Copy, from the data below, each line that has the word "Open".

######

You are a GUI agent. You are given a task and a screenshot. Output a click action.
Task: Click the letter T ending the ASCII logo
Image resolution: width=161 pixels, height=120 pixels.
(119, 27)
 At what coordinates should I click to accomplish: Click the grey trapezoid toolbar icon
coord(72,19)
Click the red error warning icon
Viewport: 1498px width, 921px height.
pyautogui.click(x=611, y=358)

######

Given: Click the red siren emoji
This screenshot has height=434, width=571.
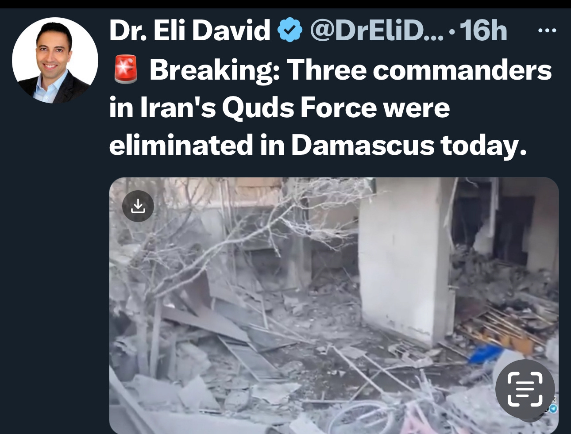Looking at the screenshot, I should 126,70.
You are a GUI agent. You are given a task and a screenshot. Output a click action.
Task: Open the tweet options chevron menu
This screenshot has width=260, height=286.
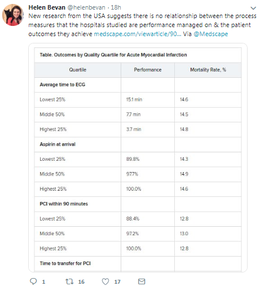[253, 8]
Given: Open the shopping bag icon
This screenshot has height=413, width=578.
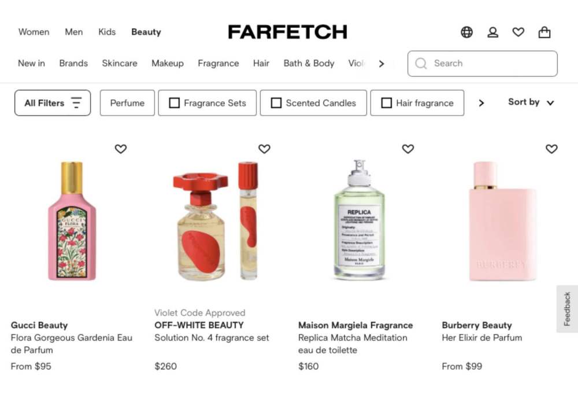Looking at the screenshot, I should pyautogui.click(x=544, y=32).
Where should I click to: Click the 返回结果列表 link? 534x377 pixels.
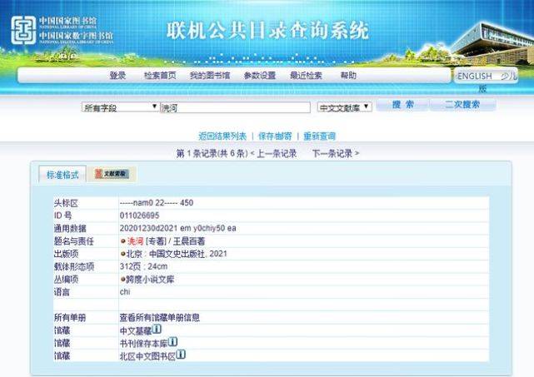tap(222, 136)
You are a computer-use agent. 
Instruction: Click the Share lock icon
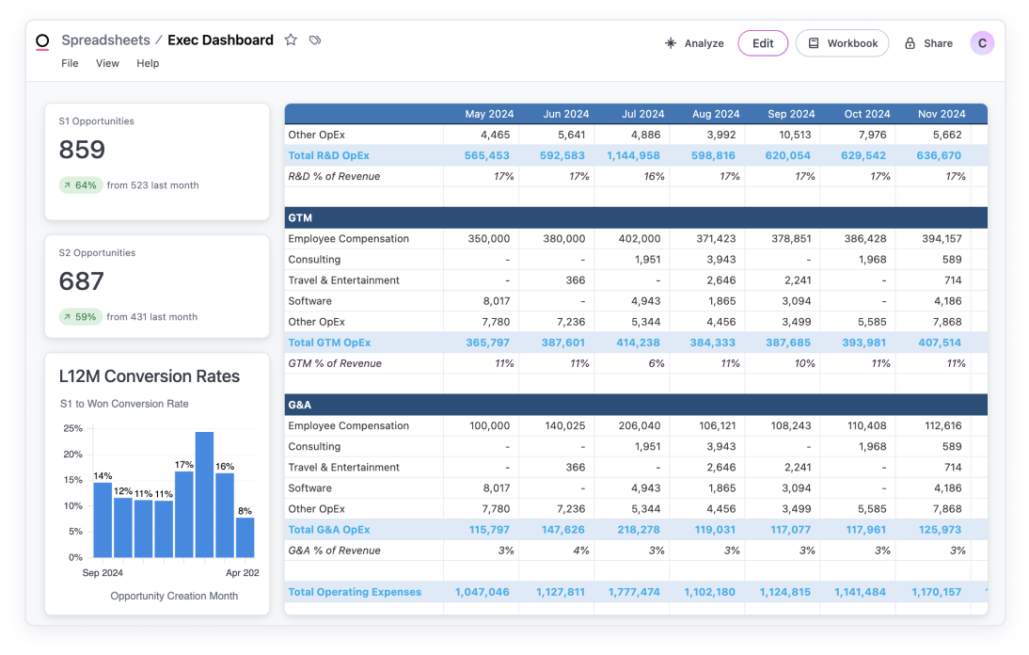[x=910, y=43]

######

# RESULT:
Task: Open the tweet options chevron menu
Given: Open the shopping bag icon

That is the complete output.